List[Tuple[str, nn.Module]]

class autogllight.nas.estimator.OneShotEstimator(loss_f='nll_loss', evaluation=[<autogllight.utils.evaluation.Acc object>])[source]

One shot estimator.

Use model directly to get estimations.

Parameters:
  • loss_f (str) – The name of loss funciton in PyTorch

  • evaluation (list of Evaluation) – The evaluation metrics in module/train/evaluation

infer(model: BaseSpace, dataset, mask='train', *args, **kwargs)[source]

Calculate the loss and metrics of given model on given dataset using specified masks.

Parameters:
  • model (autogl.module.nas.space.BaseSpace) – The model in space.

  • dataset (any) – The dataset to perform infer

  • mask (str) – The mask to evalute on dataset

Returns:

  • metrics (list of float) – the metrics on given datasets.

  • loss (torch.Tensor) – the loss on given datasets. Note that loss should be differentiable.

class autogllight.nas.estimator.OneShotOGBEstimator(loss_f='nll_loss', evaluation=[<autogllight.utils.evaluation.Acc object>])[source]

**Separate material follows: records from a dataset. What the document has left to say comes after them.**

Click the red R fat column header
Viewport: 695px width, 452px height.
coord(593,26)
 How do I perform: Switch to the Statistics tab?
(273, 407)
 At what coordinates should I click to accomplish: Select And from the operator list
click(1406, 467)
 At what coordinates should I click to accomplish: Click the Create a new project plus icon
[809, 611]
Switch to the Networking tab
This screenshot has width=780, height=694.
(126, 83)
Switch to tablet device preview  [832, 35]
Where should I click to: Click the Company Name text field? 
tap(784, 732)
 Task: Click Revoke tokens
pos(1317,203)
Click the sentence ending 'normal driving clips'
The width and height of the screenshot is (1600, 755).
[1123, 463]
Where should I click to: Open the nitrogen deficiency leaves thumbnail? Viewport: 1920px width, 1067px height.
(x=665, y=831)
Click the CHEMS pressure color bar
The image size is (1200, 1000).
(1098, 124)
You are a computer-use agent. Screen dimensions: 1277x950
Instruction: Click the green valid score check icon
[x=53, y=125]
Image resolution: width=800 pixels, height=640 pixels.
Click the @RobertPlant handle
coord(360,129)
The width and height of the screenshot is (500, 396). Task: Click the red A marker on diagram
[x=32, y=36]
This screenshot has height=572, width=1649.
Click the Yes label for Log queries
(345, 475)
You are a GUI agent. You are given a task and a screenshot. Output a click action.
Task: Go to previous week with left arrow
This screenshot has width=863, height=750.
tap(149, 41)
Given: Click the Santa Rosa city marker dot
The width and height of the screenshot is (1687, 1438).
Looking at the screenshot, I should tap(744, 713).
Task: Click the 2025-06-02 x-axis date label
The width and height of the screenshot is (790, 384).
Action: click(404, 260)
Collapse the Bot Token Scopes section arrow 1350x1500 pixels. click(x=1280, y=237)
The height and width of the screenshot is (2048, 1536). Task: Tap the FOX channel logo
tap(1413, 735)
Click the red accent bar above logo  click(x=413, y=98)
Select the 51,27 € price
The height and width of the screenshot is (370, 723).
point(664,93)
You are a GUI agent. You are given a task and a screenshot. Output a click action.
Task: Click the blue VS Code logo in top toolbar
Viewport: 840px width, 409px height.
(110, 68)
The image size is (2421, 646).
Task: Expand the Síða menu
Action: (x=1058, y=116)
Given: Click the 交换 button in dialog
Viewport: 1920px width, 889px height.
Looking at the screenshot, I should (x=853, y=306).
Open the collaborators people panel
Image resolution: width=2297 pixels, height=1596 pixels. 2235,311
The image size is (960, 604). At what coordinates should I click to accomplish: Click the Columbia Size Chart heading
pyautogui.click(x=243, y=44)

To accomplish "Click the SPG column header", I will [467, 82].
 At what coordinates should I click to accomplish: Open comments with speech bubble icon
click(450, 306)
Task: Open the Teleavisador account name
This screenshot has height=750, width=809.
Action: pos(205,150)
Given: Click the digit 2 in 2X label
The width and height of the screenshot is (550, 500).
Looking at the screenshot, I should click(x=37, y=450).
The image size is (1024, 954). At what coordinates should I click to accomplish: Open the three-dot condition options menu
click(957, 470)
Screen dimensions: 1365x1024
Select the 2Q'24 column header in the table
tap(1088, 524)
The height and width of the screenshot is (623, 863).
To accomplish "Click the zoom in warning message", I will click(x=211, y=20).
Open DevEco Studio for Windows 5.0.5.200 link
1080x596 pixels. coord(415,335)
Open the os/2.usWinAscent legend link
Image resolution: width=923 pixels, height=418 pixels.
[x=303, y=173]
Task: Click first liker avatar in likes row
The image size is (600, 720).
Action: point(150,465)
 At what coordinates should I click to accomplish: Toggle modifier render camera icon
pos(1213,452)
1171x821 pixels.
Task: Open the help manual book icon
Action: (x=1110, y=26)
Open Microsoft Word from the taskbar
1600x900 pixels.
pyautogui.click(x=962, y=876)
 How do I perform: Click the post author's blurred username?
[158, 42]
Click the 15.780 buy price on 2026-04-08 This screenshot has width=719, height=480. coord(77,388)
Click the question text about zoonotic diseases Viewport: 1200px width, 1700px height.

One shot estimator on ogb data

Use model directly to get estimations.

Parameters:
  • loss_f (str) – The name of loss funciton in PyTorch

  • evaluation (list of Evaluation) – The evaluation metrics in module/train/evaluation

infer(model: BaseSpace, dataloader, *args, **kwargs)[source]

Calculate the loss and metrics of given model on given dataset using specified masks.

Parameters:
  • model (autogl.module.nas.space.BaseSpace) – The model in space.

  • dataset (any) – The dataset to perform infer

  • mask (str) – The mask to evalute on dataset

Returns:

  • metrics (list of float) – the metrics on given datasets.

  • loss (torch.Tensor) – the loss on given datasets. Note that loss should be differentiable.

class autogllight.nas.estimator.TrainScratchEstimator(trainer, evaluation=[<autogllight.utils.evaluation.Acc object>])[source]

Train scratch estimator.

Train the model to get estimations.

Parameters:
  • trainer (str) – The trainer to train the model

  • evaluation (list of Evaluation) – The evaluation metrics in module/train/evaluation

infer(model: BaseSpace, dataset, mask='train', *args, **kwargs)[source]

Calculate the loss and metrics of given model on given dataset using specified masks.

Parameters:
  • model (autogl.module.nas.space.BaseSpace) – The model in space.

  • dataset (any) – The dataset to perform infer

  • mask (str) – The mask to evalute on dataset

Returns:

  • metrics (list of float) – the metrics on given datasets.

  • loss (torch.Tensor) – the loss on given datasets. Note that loss should be differentiable.